EXCERPTED RECORDS →

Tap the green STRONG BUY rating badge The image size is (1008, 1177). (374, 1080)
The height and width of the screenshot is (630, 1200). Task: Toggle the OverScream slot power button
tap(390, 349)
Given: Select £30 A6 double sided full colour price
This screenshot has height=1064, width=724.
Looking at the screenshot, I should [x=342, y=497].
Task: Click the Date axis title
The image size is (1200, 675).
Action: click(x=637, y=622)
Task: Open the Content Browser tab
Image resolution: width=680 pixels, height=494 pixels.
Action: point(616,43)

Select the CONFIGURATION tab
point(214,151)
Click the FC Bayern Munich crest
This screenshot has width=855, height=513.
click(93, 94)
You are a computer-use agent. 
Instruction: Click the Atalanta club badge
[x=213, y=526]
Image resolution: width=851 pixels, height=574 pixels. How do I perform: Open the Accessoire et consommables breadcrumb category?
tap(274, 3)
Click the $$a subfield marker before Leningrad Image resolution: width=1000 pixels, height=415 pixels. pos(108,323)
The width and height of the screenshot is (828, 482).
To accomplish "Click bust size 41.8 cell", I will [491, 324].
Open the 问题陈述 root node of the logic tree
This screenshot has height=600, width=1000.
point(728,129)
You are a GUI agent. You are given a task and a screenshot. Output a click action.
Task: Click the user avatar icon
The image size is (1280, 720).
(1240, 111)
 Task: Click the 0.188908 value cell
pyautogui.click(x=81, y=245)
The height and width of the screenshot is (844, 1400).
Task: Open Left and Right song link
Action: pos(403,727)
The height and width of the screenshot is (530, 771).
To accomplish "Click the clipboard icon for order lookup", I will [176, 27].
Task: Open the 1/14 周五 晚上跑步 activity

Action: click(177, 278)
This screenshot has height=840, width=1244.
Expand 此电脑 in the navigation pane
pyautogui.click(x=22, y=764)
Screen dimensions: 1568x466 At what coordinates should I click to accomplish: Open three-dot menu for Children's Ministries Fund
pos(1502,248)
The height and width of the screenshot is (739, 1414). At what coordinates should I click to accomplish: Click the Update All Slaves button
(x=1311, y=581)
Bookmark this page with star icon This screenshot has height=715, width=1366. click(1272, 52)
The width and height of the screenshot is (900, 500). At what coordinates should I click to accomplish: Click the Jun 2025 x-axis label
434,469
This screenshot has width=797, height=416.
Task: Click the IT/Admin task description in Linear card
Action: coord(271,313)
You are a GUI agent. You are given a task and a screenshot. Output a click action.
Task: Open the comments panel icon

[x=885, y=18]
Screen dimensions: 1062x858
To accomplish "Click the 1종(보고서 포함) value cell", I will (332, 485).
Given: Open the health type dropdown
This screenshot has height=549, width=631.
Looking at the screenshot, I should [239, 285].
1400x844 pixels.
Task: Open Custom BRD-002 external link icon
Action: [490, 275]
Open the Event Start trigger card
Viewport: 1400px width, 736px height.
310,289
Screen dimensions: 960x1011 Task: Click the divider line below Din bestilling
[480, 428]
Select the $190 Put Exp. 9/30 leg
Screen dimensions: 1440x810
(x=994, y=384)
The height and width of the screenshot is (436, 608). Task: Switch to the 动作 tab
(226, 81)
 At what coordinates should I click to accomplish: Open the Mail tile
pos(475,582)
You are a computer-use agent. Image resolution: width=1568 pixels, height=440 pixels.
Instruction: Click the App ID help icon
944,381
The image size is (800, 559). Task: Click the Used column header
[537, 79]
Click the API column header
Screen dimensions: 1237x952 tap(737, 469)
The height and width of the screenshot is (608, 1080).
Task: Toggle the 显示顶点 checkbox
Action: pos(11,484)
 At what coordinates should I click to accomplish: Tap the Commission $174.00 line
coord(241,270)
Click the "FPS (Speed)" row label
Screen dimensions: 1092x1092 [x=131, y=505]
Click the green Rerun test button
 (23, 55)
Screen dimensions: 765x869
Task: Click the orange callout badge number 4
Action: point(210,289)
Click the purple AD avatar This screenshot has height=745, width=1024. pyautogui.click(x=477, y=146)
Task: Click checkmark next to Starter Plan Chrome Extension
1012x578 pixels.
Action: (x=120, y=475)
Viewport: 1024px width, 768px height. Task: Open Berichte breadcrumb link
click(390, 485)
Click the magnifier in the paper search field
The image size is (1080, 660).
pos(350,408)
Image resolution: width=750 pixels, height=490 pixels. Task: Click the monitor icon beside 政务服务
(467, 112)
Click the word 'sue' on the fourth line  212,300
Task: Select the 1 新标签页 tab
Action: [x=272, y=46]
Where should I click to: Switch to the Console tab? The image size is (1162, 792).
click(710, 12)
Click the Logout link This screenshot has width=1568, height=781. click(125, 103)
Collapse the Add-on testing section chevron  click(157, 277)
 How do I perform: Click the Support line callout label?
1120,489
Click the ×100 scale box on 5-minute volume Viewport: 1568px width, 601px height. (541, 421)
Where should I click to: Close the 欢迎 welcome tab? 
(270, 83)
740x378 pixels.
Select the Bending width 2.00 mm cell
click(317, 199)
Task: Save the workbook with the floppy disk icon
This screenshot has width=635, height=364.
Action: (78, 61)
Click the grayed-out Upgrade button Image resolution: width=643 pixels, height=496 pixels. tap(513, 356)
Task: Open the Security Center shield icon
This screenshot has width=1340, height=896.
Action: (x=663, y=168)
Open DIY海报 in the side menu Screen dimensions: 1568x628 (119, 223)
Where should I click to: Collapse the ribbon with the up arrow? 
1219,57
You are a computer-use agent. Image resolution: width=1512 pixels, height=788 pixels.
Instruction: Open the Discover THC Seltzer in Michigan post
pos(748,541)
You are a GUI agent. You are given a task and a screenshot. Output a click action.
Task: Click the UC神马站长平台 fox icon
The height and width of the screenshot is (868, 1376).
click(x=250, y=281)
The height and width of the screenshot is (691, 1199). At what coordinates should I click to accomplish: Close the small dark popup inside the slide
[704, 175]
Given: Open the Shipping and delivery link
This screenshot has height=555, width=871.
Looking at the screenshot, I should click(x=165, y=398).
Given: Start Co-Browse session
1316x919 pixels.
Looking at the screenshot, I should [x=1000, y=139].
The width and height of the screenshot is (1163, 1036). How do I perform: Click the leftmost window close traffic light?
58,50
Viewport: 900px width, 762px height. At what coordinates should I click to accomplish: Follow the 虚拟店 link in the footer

WHAT YOU WILL DO →
Wherever the word "computer" appears in the records above, copy that line.

OUTPUT BELOW →
You are a computer-use agent. 
You are a computer-use agent. Image resolution: width=1568 pixels, height=440 pixels.
You are a computer-use agent. Image resolution: width=1512 pixels, height=788 pixels.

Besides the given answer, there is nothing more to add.